Petitions business watchdog for investigation

May 19, 2015

Franchise businesses are firing back at union powerhouse SEIU after it filed a petition demanding that the federal government investigate franchisors.

The International Franchise Association (IFA) slammed the union for attempting to use the federal government to aid its attempt to undermine the franchise model.

"Service Employees International Union is manufacturing a crisis as part of its increasingly expensive public relations campaign, now estimated to be more than $33 million, to destroy the time-tested franchise model in order to fill its own depleted membership," IFA president Steve Caldeira said in a statement.

Reuters reported on Monday that the SEIU is seeking to file a petition asking the Federal Trade Commission, a consumer and business watchdog, to investigate "abusive" practices at 7-Eleven and McDonalds franchisees.

Scott Courtney, assistant to the president of the SEIU, told reporters in a telephone conference that "the relationship between big corporations like McDonald's and their franchisees can best be described in two words: abusive and predatory," according to Entrepreneur magazine. The SEIU did not respond to an interview request.

The SEIU has long targeted franchise establishments for unionization. However, the business model provides numerous obstacles for organizers: the workforce is often young and mobile and franchisees are generally small businessmen who pay fees to corporate to operate under the corporate brand, forcing unions to organize on a store-by-store basis.

The union has waged a multi-million dollar campaign over the last several years to gin up a workers movement in the fast food industry through its Fight for 15 campaign. The movement claims to represent the interest of workers by demanding a $15 hourly wage.

Critics claim this is an astroturf operation, pointing out the lack of attendance from actual fast food employees, as well as the roughly $20 million the union has invested in workers organizing committees across the country in 2014 alone.

Aloysius Hogan, a labor policy expert at the free-market think tank Competitive Enterprise Institute, said the FTC complaint represents a new direction for the campaign.

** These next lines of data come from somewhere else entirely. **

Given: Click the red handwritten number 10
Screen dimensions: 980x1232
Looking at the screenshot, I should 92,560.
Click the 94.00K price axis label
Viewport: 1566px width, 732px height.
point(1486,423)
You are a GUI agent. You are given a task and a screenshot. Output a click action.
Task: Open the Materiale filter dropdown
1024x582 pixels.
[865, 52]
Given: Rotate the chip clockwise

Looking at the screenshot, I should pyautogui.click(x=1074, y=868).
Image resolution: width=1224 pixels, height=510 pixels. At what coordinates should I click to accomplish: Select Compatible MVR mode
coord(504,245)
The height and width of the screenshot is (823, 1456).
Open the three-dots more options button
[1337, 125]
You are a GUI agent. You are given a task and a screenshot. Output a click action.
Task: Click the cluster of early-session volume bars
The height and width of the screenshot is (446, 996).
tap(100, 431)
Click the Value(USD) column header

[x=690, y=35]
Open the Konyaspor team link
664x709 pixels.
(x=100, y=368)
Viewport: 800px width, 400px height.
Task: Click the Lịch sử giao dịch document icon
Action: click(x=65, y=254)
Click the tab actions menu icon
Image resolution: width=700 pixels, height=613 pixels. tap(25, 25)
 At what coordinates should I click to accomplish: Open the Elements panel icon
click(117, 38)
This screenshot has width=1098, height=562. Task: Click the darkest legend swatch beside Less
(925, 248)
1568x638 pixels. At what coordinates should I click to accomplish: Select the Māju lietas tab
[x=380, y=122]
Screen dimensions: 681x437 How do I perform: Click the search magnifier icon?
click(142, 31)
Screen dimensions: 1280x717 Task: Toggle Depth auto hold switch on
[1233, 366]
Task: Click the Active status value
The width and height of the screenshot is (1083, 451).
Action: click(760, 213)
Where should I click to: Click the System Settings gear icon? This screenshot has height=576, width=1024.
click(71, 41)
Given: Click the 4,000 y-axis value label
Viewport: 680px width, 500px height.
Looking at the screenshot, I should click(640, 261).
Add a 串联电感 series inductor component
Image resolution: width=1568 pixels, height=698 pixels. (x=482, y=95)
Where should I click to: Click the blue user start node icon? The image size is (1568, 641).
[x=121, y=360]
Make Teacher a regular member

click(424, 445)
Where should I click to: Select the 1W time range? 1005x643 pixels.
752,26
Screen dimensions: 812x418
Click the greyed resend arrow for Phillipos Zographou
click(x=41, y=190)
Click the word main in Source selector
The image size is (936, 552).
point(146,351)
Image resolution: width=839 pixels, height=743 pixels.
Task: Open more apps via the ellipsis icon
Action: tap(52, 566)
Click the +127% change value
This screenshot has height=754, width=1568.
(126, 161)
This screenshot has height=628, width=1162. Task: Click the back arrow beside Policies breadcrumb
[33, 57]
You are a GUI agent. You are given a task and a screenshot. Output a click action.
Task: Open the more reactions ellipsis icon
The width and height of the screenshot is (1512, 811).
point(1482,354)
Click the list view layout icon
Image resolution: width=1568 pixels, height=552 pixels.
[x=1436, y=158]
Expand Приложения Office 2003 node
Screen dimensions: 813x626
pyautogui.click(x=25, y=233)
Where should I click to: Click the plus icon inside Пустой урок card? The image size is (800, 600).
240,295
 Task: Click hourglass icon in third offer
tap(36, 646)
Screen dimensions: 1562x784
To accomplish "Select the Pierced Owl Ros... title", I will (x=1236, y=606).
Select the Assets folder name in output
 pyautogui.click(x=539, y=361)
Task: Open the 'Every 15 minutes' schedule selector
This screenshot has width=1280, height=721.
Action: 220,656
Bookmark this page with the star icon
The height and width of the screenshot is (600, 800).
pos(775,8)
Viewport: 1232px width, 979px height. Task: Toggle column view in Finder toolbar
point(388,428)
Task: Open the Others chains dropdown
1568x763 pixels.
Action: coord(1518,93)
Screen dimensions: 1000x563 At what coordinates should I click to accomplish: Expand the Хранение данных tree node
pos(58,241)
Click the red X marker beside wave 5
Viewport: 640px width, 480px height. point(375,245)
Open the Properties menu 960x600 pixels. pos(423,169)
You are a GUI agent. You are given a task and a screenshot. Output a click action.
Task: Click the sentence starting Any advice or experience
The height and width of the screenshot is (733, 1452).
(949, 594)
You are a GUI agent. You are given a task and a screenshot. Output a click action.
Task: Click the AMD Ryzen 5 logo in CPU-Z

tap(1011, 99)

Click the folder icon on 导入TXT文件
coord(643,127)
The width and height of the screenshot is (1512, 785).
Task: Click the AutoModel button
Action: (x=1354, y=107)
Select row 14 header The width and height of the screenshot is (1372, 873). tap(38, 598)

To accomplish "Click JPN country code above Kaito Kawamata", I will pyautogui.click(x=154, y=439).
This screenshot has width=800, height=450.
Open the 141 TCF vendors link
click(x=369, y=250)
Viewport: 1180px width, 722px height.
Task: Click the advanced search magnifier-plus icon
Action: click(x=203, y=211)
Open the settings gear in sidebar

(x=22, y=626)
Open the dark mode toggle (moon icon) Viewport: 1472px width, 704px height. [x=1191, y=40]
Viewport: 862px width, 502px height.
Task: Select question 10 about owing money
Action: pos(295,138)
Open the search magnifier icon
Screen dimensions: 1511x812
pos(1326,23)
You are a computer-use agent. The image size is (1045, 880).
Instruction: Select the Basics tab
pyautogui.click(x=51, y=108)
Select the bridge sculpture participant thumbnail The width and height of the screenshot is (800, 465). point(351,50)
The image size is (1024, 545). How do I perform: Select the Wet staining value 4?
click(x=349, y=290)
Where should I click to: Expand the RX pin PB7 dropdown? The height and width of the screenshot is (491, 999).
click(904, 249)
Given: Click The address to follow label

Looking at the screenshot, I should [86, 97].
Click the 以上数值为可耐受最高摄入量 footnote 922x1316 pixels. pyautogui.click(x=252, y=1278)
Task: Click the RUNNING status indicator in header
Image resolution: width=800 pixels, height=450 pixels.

Rather than trying to turn workers against their employers, it seeks to turn franchisees against their parent companies.

"Today’s set of allegations against franchisors is aimed at weakening the franchise business model—the ability to set the terms of franchise agreements and requirements," Hogan said in a statement. "Already, in another action aimed purely at increasing labor union power, union special interests have pending legal action against franchisors to make them and franchisees jointly liable for employment-related policies. Thousands of small businesses and jobs are at risk."

The FTC did not respond to request for comment.

Caldeira pointed to a recent survey that found the majority of franchisees are happy with their arrangements and questioned whether the union actually had the interests of small business leaders in mind when it filed the petition.

"The SEIU’s petition amounts to nothing more than asking the FTC to develop a solution for a problem that doesn’t exist," Caldeira said. "Franchisees are highly satisfied, they have a high level of trust in their franchisors."

This would not be the first time that unions have used regulators to help advance its agenda. In 2014, a federal judge scolded the Obama administration’s National Labor Relations Board for using an investigation as a pretense to help SEIU.

"The scope and nature of the requests, coupled with the NLRB’s efforts to obtain said documents for, and on behalf of, the SEIU, arguably moves the NLRB from its investigatory function and enforcer of labor law, to serving as the litigation arm of the Union, and a co-participant in the ongoing organization effort of the Union," Judge Arthur Schwab said in his ruling.

The NLRB is currently considering a case that could overturn the existing franchise model by holding parent companies responsible for the employment actions of franchisees. Caldeira said the union would like nothing more than to use an FTC investigation to further damage the credibility of the franchise model.

"The SEIU can claim to be looking out for franchisees, but it is really motivated by its own bottom line, otherwise they wouldn’t be spending over $33 million the past two years," he said.